For standard eutectic and SAC alloy solder balls, BGAs components can typically be reworked 1-2 times reliably. The solder metallurgy undergoes structural changes during each process that degrade joint integrity after multiple cycles. For high-reliability applications, once removed BGAs are generally discarded and replaced.
Question 3: Can BGAs be reworked with a standard soldering iron?
It is extremely challenging to successfully remove and replace BGAs using only a soldering iron. The inability to heat all solder joints simultaneously risks damage. And inspection is limited without x-ray imaging. Basic rework stations with thermal control, optics, and imaging are considered the minimum tools for reliable BGA work.
Question 4: How are very small 01.00mm pitch BGAs reworked?
Ultra-fine pitch BGAs below 0.8mm demand advanced techniques like sequential multipoint flux printing and hot gas nozzles to control process variation. Microscopic optical alignment helps position components accurately. The process requires expert technicians with proper micro-rework tools.
Question 5: Can BGAs be removed and replaced by heating in an oven?
Baking boards in a standard solder reflow oven risks damage to other components on the board that may have lower temperature limits than BGA alloys require for reflow. The broad heating also can warp boards.
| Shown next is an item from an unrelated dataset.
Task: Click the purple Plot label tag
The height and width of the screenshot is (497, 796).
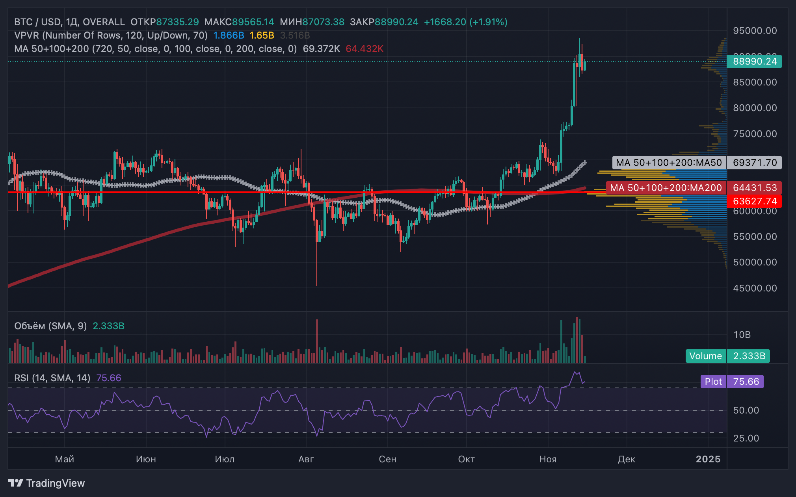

Precision hot air tools localize heat only where needed.
Summary of BGA Rework
- BGA packages offer advantages but introduce rework challenges versus leaded components.
- Rework is required to remove faulty BGAs and replace components.
- BGA removal utilizes various heating methods to gently reflow all joints simultaneously.
- Site preparation and reballing prepare the new component for attachment.
- Precision alignment and controlled reflow solder the new BGA without damage.
- X-ray inspection validates hidden solder joint quality.
- Experienced technicians with specialized tools are mandatory for reliable rework.
- Services provide high quality BGA rework for companies without capabilities.
BGA rework and reballing allows repair of these sensitive components to avoid the high costs of remanufacturing complex and expensive PCB assemblies.